Theoretical screening of dielectric/metal mirrors for enhanced photon recycling in GaAs solar cells

Dielectrics are often employed for high-reflectivity mirrors in semiconductor devices, since they leverage total internal reflection to reduce optical losses at semiconductor/metal interfaces. In this work, we investigate the impact of a range of dielectrics (ZnS, Si3N4, Al2O3, SiO2, MgF2, air) on mirror reflectivity, photon recycling probability and open-circuit voltage (Voc) in thin-film GaAs solar cells with Au- or Ag-based mirrors. The impact of transition metal adhesion layers is investigated, as well as the influence of the dielectric and active layer thickness. It is found that the Voc benefit of using a dielectric/metal mirror compared to a bare metal mirror (ΔVoc) is small (≤10 mV) when the internal luminescent efficiency ηint is lower than 0.95 for all mirror architectures investigated.
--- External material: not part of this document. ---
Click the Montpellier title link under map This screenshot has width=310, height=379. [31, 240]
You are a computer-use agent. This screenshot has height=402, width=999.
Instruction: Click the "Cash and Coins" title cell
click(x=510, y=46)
Only in very-high-quality cells, ΔVoc becomes significant, reaching ∼30 mV at ηint = 1 when using a 250-nm air-gap to enhance the reflectivity of a lossy Au mirror. This shows that dielectric/metal rear mirrors only provide significant Voc benefits when ηint is very close to unity. Furthermore, we find that for lossy mirrors, transition metal adhesion layers do not have a strong impact on ΔVoc, while for highly reflective mirrors like Ag, adhesion layers thicker than 1 nm are found to be detrimental to the already small Voc gains. Lastly, ΔVoc is shown to be higher in cells with thinner active layers and in cells with planar compared to textured mirrors. In textured cells, however, the short-circuit current density and thereby the power conversion efficiency are affected more strongly by incorporating a dielectric into the rear mirror.